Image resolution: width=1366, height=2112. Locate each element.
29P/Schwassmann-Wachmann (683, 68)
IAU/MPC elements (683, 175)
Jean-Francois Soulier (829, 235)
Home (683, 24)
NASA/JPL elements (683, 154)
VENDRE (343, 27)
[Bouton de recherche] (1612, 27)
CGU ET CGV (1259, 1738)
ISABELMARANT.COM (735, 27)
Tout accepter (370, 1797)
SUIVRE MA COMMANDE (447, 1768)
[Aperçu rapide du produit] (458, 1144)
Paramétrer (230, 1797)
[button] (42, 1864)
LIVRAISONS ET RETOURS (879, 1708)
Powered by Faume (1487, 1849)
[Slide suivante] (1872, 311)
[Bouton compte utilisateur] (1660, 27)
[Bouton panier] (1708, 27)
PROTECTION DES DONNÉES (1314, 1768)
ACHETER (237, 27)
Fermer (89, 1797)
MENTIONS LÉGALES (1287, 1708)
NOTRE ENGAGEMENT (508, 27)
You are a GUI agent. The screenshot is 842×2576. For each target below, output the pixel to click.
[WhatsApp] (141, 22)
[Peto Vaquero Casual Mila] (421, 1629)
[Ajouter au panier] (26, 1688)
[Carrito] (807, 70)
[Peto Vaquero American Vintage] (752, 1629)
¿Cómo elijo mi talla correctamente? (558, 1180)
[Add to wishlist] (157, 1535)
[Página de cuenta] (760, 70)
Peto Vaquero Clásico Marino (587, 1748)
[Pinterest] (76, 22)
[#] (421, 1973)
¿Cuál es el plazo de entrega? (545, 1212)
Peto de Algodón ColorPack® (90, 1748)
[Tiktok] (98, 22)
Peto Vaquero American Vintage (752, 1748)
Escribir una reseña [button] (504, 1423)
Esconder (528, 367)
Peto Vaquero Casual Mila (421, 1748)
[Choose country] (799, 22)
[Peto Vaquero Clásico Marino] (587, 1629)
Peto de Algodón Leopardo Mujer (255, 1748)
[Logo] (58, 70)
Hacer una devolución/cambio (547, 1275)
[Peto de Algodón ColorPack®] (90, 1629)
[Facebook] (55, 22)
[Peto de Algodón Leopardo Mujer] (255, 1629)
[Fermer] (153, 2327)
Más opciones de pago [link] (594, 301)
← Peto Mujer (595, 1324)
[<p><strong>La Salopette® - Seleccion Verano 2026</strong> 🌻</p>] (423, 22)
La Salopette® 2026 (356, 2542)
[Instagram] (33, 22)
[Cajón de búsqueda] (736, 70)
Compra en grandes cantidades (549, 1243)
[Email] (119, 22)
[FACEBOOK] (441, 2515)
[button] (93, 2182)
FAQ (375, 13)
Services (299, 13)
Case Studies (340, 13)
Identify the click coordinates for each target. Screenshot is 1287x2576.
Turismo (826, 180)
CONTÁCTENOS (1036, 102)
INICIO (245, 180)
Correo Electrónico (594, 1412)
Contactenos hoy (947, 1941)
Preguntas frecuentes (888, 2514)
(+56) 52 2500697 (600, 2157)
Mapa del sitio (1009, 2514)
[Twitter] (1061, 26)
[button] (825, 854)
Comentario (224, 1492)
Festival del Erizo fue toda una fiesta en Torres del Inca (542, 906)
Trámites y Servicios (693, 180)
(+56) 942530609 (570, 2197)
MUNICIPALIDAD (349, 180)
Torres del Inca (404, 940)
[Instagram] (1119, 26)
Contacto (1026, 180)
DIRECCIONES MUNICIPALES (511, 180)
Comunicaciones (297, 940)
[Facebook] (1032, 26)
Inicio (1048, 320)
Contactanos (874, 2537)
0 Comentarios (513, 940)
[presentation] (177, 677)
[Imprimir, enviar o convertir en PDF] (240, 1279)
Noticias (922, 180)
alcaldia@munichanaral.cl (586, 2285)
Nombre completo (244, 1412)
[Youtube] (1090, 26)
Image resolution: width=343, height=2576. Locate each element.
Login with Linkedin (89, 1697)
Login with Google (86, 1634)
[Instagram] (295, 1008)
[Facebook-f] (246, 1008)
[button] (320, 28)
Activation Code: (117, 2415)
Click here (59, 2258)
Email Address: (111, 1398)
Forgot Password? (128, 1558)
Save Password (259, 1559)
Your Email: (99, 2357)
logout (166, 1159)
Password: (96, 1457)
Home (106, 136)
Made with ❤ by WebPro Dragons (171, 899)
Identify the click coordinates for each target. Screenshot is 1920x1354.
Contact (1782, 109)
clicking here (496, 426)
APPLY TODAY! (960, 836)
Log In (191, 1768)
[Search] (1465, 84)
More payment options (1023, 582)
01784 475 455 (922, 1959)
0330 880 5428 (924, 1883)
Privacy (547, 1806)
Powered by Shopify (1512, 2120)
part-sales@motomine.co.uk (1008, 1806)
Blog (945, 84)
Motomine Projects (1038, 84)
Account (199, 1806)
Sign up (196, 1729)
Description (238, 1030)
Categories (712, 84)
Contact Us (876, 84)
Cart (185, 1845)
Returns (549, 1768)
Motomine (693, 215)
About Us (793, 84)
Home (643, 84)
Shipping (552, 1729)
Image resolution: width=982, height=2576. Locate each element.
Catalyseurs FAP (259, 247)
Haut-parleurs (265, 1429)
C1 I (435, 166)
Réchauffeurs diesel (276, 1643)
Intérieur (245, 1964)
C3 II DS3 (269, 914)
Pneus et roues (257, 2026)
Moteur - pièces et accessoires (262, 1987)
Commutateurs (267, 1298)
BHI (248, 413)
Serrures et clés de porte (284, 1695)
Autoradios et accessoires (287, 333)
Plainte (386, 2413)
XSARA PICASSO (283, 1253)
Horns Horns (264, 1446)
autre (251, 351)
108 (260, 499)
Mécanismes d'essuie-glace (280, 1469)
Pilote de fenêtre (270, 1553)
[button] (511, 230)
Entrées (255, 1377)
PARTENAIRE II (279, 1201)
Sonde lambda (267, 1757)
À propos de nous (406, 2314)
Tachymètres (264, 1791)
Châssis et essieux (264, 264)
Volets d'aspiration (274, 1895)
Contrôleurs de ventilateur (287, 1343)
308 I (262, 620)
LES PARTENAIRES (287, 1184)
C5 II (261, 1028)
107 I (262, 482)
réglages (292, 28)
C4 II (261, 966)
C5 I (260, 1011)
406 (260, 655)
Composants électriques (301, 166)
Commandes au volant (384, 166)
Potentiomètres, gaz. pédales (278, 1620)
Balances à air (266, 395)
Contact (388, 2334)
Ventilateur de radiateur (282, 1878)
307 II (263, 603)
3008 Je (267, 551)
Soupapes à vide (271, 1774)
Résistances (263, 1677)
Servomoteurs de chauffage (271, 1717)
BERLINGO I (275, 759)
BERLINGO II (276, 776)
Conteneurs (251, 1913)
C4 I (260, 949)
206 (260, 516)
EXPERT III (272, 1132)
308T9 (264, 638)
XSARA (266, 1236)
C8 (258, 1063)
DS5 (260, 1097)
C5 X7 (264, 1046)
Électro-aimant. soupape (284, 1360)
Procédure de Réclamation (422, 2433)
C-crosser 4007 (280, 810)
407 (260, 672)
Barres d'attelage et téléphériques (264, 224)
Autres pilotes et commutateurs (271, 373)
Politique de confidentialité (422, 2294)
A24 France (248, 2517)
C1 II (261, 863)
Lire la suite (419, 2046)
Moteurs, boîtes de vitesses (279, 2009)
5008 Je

• _Exercise instructions_:
Nothing should be left out: repeat all of the data exactly.

• _Response_:
Image resolution: width=1366, height=2112. Locate each element.
29P/Schwassmann-Wachmann (683, 68)
IAU/MPC elements (683, 175)
Jean-Francois Soulier (829, 235)
Home (683, 24)
NASA/JPL elements (683, 154)
VENDRE (343, 27)
[Bouton de recherche] (1612, 27)
CGU ET CGV (1259, 1738)
ISABELMARANT.COM (735, 27)
Tout accepter (370, 1797)
SUIVRE MA COMMANDE (447, 1768)
[Aperçu rapide du produit] (458, 1144)
Paramétrer (230, 1797)
[button] (42, 1864)
LIVRAISONS ET RETOURS (879, 1708)
Powered by Faume (1487, 1849)
[Slide suivante] (1872, 311)
[Bouton compte utilisateur] (1660, 27)
[Bouton panier] (1708, 27)
PROTECTION DES DONNÉES (1314, 1768)
ACHETER (237, 27)
Fermer (89, 1797)
MENTIONS LÉGALES (1287, 1708)
NOTRE ENGAGEMENT (508, 27)
You are a GUI agent. The screenshot is 842×2576. For each target below, output the pixel to click.
[WhatsApp] (141, 22)
[Peto Vaquero Casual Mila] (421, 1629)
[Ajouter au panier] (26, 1688)
[Carrito] (807, 70)
[Peto Vaquero American Vintage] (752, 1629)
¿Cómo elijo mi talla correctamente? (558, 1180)
[Add to wishlist] (157, 1535)
[Página de cuenta] (760, 70)
Peto Vaquero Clásico Marino (587, 1748)
[Pinterest] (76, 22)
[#] (421, 1973)
¿Cuál es el plazo de entrega? (545, 1212)
Peto de Algodón ColorPack® (90, 1748)
[Tiktok] (98, 22)
Peto Vaquero American Vintage (752, 1748)
Escribir una reseña [button] (504, 1423)
Esconder (528, 367)
Peto Vaquero Casual Mila (421, 1748)
[Choose country] (799, 22)
[Peto Vaquero Clásico Marino] (587, 1629)
Peto de Algodón Leopardo Mujer (255, 1748)
[Logo] (58, 70)
Hacer una devolución/cambio (547, 1275)
[Peto de Algodón ColorPack®] (90, 1629)
[Facebook] (55, 22)
[Peto de Algodón Leopardo Mujer] (255, 1629)
[Fermer] (153, 2327)
Más opciones de pago [link] (594, 301)
← Peto Mujer (595, 1324)
[<p><strong>La Salopette® - Seleccion Verano 2026</strong> 🌻</p>] (423, 22)
La Salopette® 2026 (356, 2542)
[Instagram] (33, 22)
[Cajón de búsqueda] (736, 70)
Compra en grandes cantidades (549, 1243)
[Email] (119, 22)
[FACEBOOK] (441, 2515)
[button] (93, 2182)
FAQ (375, 13)
Services (299, 13)
Case Studies (340, 13)
Identify the click coordinates for each target. Screenshot is 1287x2576.
Turismo (826, 180)
CONTÁCTENOS (1036, 102)
INICIO (245, 180)
Correo Electrónico (594, 1412)
Contactenos hoy (947, 1941)
Preguntas frecuentes (888, 2514)
(+56) 52 2500697 (600, 2157)
Mapa del sitio (1009, 2514)
[Twitter] (1061, 26)
[button] (825, 854)
Comentario (224, 1492)
Festival del Erizo fue toda una fiesta en Torres del Inca (542, 906)
Trámites y Servicios (693, 180)
(+56) 942530609 (570, 2197)
MUNICIPALIDAD (349, 180)
Torres del Inca (404, 940)
[Instagram] (1119, 26)
Contacto (1026, 180)
DIRECCIONES MUNICIPALES (511, 180)
Comunicaciones (297, 940)
[Facebook] (1032, 26)
Inicio (1048, 320)
Contactanos (874, 2537)
0 Comentarios (513, 940)
[presentation] (177, 677)
[Imprimir, enviar o convertir en PDF] (240, 1279)
Noticias (922, 180)
alcaldia@munichanaral.cl (586, 2285)
Nombre completo (244, 1412)
[Youtube] (1090, 26)
Image resolution: width=343, height=2576. Locate each element.
Login with Linkedin (89, 1697)
Login with Google (86, 1634)
[Instagram] (295, 1008)
[Facebook-f] (246, 1008)
[button] (320, 28)
Activation Code: (117, 2415)
Click here (59, 2258)
Email Address: (111, 1398)
Forgot Password? (128, 1558)
Save Password (259, 1559)
Your Email: (99, 2357)
logout (166, 1159)
Password: (96, 1457)
Home (106, 136)
Made with ❤ by WebPro Dragons (171, 899)
Identify the click coordinates for each target. Screenshot is 1920x1354.
Contact (1782, 109)
clicking here (496, 426)
APPLY TODAY! (960, 836)
Log In (191, 1768)
[Search] (1465, 84)
More payment options (1023, 582)
01784 475 455 (922, 1959)
0330 880 5428 (924, 1883)
Privacy (547, 1806)
Powered by Shopify (1512, 2120)
part-sales@motomine.co.uk (1008, 1806)
Blog (945, 84)
Motomine Projects (1038, 84)
Account (199, 1806)
Sign up (196, 1729)
Description (238, 1030)
Categories (712, 84)
Contact Us (876, 84)
Cart (185, 1845)
Returns (549, 1768)
Motomine (693, 215)
About Us (793, 84)
Home (643, 84)
Shipping (552, 1729)
Image resolution: width=982, height=2576. Locate each element.
Catalyseurs FAP (259, 247)
Haut-parleurs (265, 1429)
C1 I (435, 166)
Réchauffeurs diesel (276, 1643)
Intérieur (245, 1964)
C3 II DS3 (269, 914)
Pneus et roues (257, 2026)
Moteur - pièces et accessoires (262, 1987)
Commutateurs (267, 1298)
BHI (248, 413)
Serrures et clés de porte (284, 1695)
Autoradios et accessoires (287, 333)
Plainte (386, 2413)
XSARA PICASSO (283, 1253)
Horns Horns (264, 1446)
autre (251, 351)
108 (260, 499)
Mécanismes d'essuie-glace (280, 1469)
Pilote de fenêtre (270, 1553)
[button] (511, 230)
Entrées (255, 1377)
PARTENAIRE II (279, 1201)
Sonde lambda (267, 1757)
À propos de nous (406, 2314)
Tachymètres (264, 1791)
Châssis et essieux (264, 264)
Volets d'aspiration (274, 1895)
Contrôleurs de ventilateur (287, 1343)
308 I (262, 620)
LES PARTENAIRES (287, 1184)
C5 II (261, 1028)
107 I (262, 482)
réglages (292, 28)
C4 II (261, 966)
C5 I (260, 1011)
406 (260, 655)
Composants électriques (301, 166)
Commandes au volant (384, 166)
Potentiomètres, gaz. pédales (278, 1620)
Balances à air (266, 395)
Contact (388, 2334)
Ventilateur de radiateur (282, 1878)
307 II (263, 603)
3008 Je (267, 551)
Soupapes à vide (271, 1774)
Résistances (263, 1677)
Servomoteurs de chauffage (271, 1717)
BERLINGO I (275, 759)
BERLINGO II (276, 776)
Conteneurs (251, 1913)
C4 I (260, 949)
206 (260, 516)
EXPERT III (272, 1132)
308T9 (264, 638)
XSARA (266, 1236)
C8 (258, 1063)
DS5 (260, 1097)
C5 X7 (264, 1046)
Électro-aimant. soupape (284, 1360)
Procédure de Réclamation (422, 2433)
C-crosser 4007 (280, 810)
407 (260, 672)
Barres d'attelage et téléphériques (264, 224)
Autres pilotes et commutateurs (271, 373)
Politique de confidentialité (422, 2294)
A24 France (248, 2517)
C1 II (261, 863)
Lire la suite (419, 2046)
Moteurs, boîtes de vitesses (279, 2009)
5008 Je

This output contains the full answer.